Data shown |
═══

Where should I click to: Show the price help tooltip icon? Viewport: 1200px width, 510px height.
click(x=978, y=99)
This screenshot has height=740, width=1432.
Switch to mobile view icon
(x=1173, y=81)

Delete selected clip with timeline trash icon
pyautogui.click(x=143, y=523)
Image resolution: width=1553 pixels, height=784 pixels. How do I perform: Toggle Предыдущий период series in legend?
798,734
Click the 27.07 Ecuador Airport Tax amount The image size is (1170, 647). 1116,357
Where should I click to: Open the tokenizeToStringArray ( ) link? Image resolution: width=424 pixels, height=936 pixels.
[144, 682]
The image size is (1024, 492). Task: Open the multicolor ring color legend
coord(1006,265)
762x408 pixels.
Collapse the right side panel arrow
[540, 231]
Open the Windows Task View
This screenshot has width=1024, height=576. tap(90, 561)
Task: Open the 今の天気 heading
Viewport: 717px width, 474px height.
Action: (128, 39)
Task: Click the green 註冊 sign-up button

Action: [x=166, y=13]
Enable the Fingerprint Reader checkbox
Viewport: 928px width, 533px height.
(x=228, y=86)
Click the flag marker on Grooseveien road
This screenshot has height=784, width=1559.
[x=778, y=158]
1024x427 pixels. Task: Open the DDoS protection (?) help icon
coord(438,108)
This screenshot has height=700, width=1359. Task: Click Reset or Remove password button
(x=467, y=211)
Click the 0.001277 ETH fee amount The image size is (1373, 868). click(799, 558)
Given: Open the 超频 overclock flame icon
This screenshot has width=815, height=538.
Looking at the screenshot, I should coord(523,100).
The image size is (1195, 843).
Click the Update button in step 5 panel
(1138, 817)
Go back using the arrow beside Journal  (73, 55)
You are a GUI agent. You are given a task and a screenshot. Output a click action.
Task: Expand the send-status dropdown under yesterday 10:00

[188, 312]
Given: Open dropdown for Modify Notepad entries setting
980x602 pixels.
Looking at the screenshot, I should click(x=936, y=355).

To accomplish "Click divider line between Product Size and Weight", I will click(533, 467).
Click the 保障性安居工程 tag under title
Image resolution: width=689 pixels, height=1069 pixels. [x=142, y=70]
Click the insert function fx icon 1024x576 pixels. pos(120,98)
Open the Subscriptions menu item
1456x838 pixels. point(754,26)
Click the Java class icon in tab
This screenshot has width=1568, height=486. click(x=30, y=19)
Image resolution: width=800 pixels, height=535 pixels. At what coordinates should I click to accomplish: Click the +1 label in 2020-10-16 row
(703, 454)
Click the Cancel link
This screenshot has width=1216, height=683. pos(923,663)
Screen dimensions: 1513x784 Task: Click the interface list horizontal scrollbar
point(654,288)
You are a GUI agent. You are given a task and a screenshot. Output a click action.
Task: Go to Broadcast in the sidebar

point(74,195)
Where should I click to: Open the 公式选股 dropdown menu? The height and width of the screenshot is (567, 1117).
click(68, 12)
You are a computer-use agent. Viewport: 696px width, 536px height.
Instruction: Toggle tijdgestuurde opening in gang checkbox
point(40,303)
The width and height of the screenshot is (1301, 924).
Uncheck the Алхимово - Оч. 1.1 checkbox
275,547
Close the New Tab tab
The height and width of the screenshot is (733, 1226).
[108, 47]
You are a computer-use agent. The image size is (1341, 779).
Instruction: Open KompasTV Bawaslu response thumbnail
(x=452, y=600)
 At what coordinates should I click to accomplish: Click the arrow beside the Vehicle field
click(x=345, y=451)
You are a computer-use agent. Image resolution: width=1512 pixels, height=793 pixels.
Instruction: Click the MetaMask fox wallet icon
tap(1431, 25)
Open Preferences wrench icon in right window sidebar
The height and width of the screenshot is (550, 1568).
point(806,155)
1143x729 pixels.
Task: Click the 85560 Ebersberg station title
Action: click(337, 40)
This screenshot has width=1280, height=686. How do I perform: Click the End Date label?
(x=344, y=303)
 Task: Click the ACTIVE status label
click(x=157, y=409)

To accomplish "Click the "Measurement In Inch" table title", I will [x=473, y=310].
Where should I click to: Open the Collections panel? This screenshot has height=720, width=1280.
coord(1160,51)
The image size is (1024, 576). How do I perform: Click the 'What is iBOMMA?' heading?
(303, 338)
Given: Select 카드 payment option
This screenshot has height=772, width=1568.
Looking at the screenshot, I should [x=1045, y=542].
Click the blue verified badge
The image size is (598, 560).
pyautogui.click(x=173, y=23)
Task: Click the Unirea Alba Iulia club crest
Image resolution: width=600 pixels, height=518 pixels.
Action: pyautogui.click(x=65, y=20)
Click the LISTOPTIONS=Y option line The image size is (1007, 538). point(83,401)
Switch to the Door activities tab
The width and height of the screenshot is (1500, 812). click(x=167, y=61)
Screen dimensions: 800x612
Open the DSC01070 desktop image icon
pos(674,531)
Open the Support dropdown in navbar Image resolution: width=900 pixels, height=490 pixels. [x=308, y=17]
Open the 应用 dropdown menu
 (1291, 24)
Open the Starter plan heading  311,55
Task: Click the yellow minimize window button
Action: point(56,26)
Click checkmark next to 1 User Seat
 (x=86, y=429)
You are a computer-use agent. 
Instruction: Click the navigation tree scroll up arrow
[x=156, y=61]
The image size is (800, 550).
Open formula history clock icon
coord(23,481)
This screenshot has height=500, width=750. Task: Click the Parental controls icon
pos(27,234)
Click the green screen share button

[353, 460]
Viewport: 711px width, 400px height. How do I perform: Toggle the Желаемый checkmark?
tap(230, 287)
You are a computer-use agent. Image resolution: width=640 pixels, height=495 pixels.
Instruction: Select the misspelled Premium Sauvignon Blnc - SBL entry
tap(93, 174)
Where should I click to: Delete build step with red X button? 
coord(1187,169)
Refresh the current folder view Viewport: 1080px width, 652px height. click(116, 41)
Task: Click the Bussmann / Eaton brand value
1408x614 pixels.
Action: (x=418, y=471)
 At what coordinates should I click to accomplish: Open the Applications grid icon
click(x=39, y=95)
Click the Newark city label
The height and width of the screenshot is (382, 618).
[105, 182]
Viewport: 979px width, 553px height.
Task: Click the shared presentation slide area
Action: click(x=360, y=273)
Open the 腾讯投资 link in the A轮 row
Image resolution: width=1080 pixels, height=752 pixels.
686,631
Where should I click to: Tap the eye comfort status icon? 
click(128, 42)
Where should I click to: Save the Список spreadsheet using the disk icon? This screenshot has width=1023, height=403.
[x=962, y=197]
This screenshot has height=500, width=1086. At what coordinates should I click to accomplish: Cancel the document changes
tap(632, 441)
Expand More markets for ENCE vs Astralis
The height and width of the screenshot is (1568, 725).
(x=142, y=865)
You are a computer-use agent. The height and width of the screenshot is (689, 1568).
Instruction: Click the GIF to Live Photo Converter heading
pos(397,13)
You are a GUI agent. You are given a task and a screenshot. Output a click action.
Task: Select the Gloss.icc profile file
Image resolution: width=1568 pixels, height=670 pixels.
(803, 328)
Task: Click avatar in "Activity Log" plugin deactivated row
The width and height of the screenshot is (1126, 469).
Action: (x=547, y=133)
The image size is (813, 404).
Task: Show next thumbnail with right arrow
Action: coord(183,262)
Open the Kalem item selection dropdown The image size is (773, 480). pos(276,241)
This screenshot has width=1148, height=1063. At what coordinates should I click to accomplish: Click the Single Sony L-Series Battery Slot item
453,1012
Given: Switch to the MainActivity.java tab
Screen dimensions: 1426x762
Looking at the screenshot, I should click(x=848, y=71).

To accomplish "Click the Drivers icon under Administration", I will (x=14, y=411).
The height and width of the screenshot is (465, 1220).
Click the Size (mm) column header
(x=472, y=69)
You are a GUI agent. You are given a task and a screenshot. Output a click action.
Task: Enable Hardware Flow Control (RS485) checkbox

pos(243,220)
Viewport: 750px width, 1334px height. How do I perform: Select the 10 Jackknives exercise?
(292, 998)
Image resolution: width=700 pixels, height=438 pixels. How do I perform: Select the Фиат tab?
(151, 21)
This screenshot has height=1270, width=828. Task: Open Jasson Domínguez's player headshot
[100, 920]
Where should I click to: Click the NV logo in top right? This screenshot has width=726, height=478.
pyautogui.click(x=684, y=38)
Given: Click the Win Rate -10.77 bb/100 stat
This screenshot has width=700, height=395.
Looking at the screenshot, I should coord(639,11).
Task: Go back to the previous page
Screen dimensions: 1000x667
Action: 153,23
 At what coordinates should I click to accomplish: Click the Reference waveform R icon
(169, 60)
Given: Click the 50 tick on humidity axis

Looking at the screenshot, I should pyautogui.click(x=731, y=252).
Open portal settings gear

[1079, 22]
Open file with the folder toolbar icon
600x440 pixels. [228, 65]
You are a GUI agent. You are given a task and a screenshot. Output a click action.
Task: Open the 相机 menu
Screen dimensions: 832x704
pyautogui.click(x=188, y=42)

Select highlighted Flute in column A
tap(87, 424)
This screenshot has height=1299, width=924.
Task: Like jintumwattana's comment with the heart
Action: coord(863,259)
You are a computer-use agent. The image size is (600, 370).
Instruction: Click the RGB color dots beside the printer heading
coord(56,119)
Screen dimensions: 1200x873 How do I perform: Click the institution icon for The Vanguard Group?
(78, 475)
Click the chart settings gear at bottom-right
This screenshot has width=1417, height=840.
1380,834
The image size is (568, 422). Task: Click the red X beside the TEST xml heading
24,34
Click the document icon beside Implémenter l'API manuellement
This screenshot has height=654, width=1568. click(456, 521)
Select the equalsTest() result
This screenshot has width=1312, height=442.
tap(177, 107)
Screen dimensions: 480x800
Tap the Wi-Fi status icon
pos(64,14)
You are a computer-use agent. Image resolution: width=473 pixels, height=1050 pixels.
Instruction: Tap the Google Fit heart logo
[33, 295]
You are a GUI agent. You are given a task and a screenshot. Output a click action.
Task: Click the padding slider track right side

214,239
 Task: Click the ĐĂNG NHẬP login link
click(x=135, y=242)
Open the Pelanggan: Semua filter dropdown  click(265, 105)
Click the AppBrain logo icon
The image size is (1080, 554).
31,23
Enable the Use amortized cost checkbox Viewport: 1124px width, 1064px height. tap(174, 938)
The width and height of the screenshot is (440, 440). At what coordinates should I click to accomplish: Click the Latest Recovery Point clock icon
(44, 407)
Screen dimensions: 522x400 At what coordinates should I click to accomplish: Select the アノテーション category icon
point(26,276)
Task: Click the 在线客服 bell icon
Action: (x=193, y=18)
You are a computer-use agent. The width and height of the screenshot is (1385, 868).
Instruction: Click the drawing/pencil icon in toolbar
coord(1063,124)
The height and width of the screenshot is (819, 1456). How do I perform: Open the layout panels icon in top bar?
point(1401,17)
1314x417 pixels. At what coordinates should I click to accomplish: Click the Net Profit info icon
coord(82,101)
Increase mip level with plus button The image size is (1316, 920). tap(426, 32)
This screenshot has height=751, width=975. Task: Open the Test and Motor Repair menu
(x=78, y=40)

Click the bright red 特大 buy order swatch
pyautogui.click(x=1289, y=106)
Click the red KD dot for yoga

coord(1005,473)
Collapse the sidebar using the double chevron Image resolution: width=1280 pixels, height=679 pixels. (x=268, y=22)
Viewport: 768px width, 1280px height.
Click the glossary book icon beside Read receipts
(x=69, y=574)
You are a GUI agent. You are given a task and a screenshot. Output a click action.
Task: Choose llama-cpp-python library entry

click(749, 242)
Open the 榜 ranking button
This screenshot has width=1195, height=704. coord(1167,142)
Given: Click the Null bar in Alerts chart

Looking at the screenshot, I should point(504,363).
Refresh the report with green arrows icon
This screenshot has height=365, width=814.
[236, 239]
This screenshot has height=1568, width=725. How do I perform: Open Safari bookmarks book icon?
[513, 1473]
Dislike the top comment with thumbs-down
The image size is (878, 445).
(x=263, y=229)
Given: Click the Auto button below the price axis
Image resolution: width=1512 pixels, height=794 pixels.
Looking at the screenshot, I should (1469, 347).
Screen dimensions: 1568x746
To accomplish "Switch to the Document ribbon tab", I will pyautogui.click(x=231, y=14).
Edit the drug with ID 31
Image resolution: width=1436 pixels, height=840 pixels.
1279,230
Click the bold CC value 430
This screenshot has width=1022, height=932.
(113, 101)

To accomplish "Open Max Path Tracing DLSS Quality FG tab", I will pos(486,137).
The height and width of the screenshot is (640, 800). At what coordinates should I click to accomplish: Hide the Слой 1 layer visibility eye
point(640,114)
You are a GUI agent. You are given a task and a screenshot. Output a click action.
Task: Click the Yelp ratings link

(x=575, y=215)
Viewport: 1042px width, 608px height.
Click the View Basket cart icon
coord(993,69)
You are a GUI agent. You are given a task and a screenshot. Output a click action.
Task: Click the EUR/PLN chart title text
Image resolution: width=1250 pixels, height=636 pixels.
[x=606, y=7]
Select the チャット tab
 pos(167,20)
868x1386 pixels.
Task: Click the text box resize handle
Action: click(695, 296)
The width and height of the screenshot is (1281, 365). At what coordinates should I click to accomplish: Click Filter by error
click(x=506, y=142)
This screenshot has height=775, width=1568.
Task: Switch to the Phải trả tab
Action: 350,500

═══

Problem details |
Report all lines above with "value".

Solution to this task |
Task: Click the Bussmann / Eaton brand value
Click the bold CC value 430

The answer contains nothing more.